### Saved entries
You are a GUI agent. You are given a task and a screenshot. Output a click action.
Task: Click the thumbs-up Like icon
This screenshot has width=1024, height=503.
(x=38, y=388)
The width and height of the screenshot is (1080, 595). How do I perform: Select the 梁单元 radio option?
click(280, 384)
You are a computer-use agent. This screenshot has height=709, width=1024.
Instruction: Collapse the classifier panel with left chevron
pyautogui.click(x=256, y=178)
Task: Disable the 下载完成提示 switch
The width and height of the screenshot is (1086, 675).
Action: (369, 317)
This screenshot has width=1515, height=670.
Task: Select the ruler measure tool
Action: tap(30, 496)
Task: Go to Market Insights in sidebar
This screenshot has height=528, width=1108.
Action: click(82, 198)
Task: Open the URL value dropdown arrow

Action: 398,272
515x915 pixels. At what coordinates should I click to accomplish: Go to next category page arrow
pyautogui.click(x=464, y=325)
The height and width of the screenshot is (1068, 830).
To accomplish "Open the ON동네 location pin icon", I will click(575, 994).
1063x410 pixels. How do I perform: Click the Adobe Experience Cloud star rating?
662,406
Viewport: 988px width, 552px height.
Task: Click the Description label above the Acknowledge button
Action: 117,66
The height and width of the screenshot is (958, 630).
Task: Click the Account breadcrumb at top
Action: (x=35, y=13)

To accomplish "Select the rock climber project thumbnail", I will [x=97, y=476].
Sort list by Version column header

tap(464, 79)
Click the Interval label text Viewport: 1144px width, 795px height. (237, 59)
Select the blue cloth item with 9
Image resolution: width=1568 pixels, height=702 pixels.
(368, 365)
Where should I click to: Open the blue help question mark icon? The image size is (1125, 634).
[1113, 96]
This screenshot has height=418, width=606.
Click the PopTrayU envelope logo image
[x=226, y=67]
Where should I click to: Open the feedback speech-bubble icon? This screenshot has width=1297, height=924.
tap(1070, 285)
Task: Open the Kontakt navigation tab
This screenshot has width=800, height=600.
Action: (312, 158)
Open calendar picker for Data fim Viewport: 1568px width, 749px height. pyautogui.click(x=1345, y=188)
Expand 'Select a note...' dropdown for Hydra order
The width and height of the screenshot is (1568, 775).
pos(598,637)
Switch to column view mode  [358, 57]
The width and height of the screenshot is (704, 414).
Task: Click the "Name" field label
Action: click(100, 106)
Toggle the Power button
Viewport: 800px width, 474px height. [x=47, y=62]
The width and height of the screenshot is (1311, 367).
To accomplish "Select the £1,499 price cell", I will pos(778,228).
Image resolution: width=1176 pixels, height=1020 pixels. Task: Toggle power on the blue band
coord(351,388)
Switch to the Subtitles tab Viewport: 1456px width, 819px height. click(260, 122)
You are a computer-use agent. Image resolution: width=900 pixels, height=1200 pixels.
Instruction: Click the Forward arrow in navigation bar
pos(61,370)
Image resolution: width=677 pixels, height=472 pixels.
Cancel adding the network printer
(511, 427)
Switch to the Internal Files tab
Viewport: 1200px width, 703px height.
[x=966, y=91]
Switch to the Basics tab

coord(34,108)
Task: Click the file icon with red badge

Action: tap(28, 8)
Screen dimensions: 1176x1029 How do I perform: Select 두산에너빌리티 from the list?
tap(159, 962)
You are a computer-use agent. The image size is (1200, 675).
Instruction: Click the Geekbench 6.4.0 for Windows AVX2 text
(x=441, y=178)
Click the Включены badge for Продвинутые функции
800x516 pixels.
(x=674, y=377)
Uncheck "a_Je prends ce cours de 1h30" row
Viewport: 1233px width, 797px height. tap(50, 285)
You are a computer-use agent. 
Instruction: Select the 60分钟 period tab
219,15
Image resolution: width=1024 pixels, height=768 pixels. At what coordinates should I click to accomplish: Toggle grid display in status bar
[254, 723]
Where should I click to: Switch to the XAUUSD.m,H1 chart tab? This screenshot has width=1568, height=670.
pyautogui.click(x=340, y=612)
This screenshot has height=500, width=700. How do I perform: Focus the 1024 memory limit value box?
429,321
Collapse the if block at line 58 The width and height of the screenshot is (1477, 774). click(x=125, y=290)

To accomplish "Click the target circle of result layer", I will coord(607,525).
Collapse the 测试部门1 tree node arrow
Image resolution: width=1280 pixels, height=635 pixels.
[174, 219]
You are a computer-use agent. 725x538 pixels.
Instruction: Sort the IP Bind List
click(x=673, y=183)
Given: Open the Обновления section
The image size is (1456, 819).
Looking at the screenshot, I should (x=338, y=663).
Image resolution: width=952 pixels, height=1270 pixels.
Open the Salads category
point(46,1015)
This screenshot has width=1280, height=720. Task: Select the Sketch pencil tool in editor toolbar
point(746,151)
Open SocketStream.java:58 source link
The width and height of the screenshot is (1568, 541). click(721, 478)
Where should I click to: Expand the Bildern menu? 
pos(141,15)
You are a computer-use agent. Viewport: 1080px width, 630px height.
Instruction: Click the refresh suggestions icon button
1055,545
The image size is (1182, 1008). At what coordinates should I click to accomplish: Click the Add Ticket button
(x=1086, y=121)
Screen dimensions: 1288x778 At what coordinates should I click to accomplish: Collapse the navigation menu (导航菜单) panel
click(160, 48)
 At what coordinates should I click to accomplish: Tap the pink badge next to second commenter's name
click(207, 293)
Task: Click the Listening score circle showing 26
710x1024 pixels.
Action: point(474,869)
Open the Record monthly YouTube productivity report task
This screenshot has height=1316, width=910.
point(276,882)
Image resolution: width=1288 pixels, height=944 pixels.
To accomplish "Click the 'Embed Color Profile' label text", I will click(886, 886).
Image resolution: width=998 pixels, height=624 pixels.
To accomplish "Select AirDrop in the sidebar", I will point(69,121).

### Exercise aim
Extract the data in full. Keep it word for word.

### Written answer
You are a GUI agent. You are given a task and a screenshot. Output a click action.
Task: Click the thumbs-up Like icon
This screenshot has width=1024, height=503.
(x=38, y=388)
The width and height of the screenshot is (1080, 595). How do I perform: Select the 梁单元 radio option?
click(280, 384)
You are a computer-use agent. This screenshot has height=709, width=1024.
Instruction: Collapse the classifier panel with left chevron
pyautogui.click(x=256, y=178)
Task: Disable the 下载完成提示 switch
The width and height of the screenshot is (1086, 675).
Action: (369, 317)
This screenshot has width=1515, height=670.
Task: Select the ruler measure tool
Action: tap(30, 496)
Task: Go to Market Insights in sidebar
This screenshot has height=528, width=1108.
Action: click(82, 198)
Task: Open the URL value dropdown arrow

Action: 398,272
515x915 pixels. At what coordinates should I click to accomplish: Go to next category page arrow
pyautogui.click(x=464, y=325)
The height and width of the screenshot is (1068, 830).
To accomplish "Open the ON동네 location pin icon", I will click(575, 994).
1063x410 pixels. How do I perform: Click the Adobe Experience Cloud star rating?
662,406
Viewport: 988px width, 552px height.
Task: Click the Description label above the Acknowledge button
Action: 117,66
The height and width of the screenshot is (958, 630).
Task: Click the Account breadcrumb at top
Action: (x=35, y=13)

To accomplish "Select the rock climber project thumbnail", I will [x=97, y=476].
Sort list by Version column header

tap(464, 79)
Click the Interval label text Viewport: 1144px width, 795px height. (237, 59)
Select the blue cloth item with 9
Image resolution: width=1568 pixels, height=702 pixels.
(368, 365)
Where should I click to: Open the blue help question mark icon? The image size is (1125, 634).
[1113, 96]
This screenshot has height=418, width=606.
Click the PopTrayU envelope logo image
[x=226, y=67]
Where should I click to: Open the feedback speech-bubble icon? This screenshot has width=1297, height=924.
tap(1070, 285)
Task: Open the Kontakt navigation tab
This screenshot has width=800, height=600.
Action: (312, 158)
Open calendar picker for Data fim Viewport: 1568px width, 749px height. pyautogui.click(x=1345, y=188)
Expand 'Select a note...' dropdown for Hydra order
The width and height of the screenshot is (1568, 775).
pos(598,637)
Switch to column view mode  [358, 57]
The width and height of the screenshot is (704, 414).
Task: Click the "Name" field label
Action: click(100, 106)
Toggle the Power button
Viewport: 800px width, 474px height. [x=47, y=62]
The width and height of the screenshot is (1311, 367).
To accomplish "Select the £1,499 price cell", I will pos(778,228).
Image resolution: width=1176 pixels, height=1020 pixels. Task: Toggle power on the blue band
coord(351,388)
Switch to the Subtitles tab Viewport: 1456px width, 819px height. click(260, 122)
You are a computer-use agent. Image resolution: width=900 pixels, height=1200 pixels.
Instruction: Click the Forward arrow in navigation bar
pos(61,370)
Image resolution: width=677 pixels, height=472 pixels.
Cancel adding the network printer
(511, 427)
Switch to the Internal Files tab
Viewport: 1200px width, 703px height.
[x=966, y=91]
Switch to the Basics tab

coord(34,108)
Task: Click the file icon with red badge

Action: tap(28, 8)
Screen dimensions: 1176x1029 How do I perform: Select 두산에너빌리티 from the list?
tap(159, 962)
You are a computer-use agent. The image size is (1200, 675).
Instruction: Click the Geekbench 6.4.0 for Windows AVX2 text
(x=441, y=178)
Click the Включены badge for Продвинутые функции
800x516 pixels.
(x=674, y=377)
Uncheck "a_Je prends ce cours de 1h30" row
Viewport: 1233px width, 797px height. tap(50, 285)
You are a computer-use agent. 
Instruction: Select the 60分钟 period tab
219,15
Image resolution: width=1024 pixels, height=768 pixels. At what coordinates should I click to accomplish: Toggle grid display in status bar
[254, 723]
Where should I click to: Switch to the XAUUSD.m,H1 chart tab? This screenshot has width=1568, height=670.
pyautogui.click(x=340, y=612)
This screenshot has height=500, width=700. How do I perform: Focus the 1024 memory limit value box?
429,321
Collapse the if block at line 58 The width and height of the screenshot is (1477, 774). click(x=125, y=290)

To accomplish "Click the target circle of result layer", I will coord(607,525).
Collapse the 测试部门1 tree node arrow
Image resolution: width=1280 pixels, height=635 pixels.
[174, 219]
You are a computer-use agent. 725x538 pixels.
Instruction: Sort the IP Bind List
click(x=673, y=183)
Given: Open the Обновления section
The image size is (1456, 819).
Looking at the screenshot, I should (x=338, y=663).
Image resolution: width=952 pixels, height=1270 pixels.
Open the Salads category
point(46,1015)
This screenshot has width=1280, height=720. Task: Select the Sketch pencil tool in editor toolbar
point(746,151)
Open SocketStream.java:58 source link
The width and height of the screenshot is (1568, 541). click(721, 478)
Where should I click to: Expand the Bildern menu? 
pos(141,15)
You are a computer-use agent. Viewport: 1080px width, 630px height.
Instruction: Click the refresh suggestions icon button
1055,545
The image size is (1182, 1008). At what coordinates should I click to accomplish: Click the Add Ticket button
(x=1086, y=121)
Screen dimensions: 1288x778 At what coordinates should I click to accomplish: Collapse the navigation menu (导航菜单) panel
click(160, 48)
 At what coordinates should I click to accomplish: Tap the pink badge next to second commenter's name
click(207, 293)
Task: Click the Listening score circle showing 26
710x1024 pixels.
Action: point(474,869)
Open the Record monthly YouTube productivity report task
This screenshot has height=1316, width=910.
point(276,882)
Image resolution: width=1288 pixels, height=944 pixels.
To accomplish "Click the 'Embed Color Profile' label text", I will click(886, 886).
Image resolution: width=998 pixels, height=624 pixels.
To accomplish "Select AirDrop in the sidebar", I will point(69,121).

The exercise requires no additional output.